We may derive an expression for g(x) by considering the decomposition of x into $\displaystyle x = 2^n + r$. In this way we may derive a recursively defined series that generates a value for any g(x) in terms of n and r. I have not carried out the full treatment, but have derived the following table:
$\displaystyle 2^n~\implies~n \text{ steps}$
$\displaystyle 2^n + 1 ~\implies~2n + 1 \text{ steps}$
$\displaystyle 2^n + 2 ~\implies~2n \text{ steps}$
$\displaystyle 2^n + 3 ~\implies~2n \text{ steps}$
$\displaystyle 2^n + 4 ~\implies~2n - 1 \text{ steps}$
$\displaystyle 2^n + 5 ~\implies~2n - 1 \text{ steps}$
$\displaystyle 2^n + 6 ~\implies~2n - 1 \text{ steps}$
$\displaystyle 2^n + 7 ~\implies~2n - 1 \text{ steps}$
$\displaystyle 2^n + 8 ~\implies~2n - 2 \text{ steps}$

I think you can guess how the pattern goes from this.

So to find g(5), for example, we do the following: $\displaystyle x = 5 = 2^2 + 1$. This is of the form $\displaystyle x = 2^n + 1$ where n = 2. So $\displaystyle g(5) = 2(2) + 1 = 5$. Thus g(5) = 5 as expected.

We wish to find x such that g(x) = 20. We have several possibilities just in the small table I derived above:
$\displaystyle 20 = n \implies n = 20 \implies x = 2^{20}$
$\displaystyle 20 = 2n \implies n = 10 \implies x = 2^{10} + 2 \text{ or } x = 2^{10} + 3$
$\displaystyle 20 = 2n - 2 \implies n = 11 \implies x = 2^{11} + 8$
etc.

So I've got g(1048576) = g(2056) = g(1027) = g(1026) as just some possibilities.
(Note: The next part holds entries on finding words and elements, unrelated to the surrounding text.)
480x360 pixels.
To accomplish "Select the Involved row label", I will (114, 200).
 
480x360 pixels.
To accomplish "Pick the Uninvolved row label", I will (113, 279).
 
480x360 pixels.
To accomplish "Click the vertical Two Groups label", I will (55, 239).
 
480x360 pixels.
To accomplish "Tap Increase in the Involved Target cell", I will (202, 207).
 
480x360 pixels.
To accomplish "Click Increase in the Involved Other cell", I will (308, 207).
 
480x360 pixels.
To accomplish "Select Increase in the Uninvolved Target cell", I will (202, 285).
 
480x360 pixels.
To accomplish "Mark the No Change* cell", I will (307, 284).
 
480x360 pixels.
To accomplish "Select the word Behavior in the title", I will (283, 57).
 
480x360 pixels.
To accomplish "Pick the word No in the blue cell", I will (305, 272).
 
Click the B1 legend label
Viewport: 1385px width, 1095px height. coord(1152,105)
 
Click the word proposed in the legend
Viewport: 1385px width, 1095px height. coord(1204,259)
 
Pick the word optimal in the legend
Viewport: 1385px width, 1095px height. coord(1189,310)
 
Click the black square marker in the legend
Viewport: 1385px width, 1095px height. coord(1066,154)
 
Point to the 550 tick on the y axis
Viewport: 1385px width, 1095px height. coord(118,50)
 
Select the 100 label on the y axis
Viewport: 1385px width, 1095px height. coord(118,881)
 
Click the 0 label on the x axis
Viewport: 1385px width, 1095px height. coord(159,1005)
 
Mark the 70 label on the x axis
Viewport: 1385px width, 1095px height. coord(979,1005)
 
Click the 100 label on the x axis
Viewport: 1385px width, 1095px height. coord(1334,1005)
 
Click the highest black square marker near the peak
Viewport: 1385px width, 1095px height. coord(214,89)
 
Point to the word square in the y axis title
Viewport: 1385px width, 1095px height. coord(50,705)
Once you derive the general relationship you should be able to just write x in terms of n and r.

(By the way, double check 4181; I'm getting g(4181) = 18.)

-Dan

5. By 4181, I meant that there are 4181 many solutions to the equation $\displaystyle g(n)=20$, not that $\displaystyle g(4181)=20$. The question does not require you to find the general form of the solutions, just how many there are.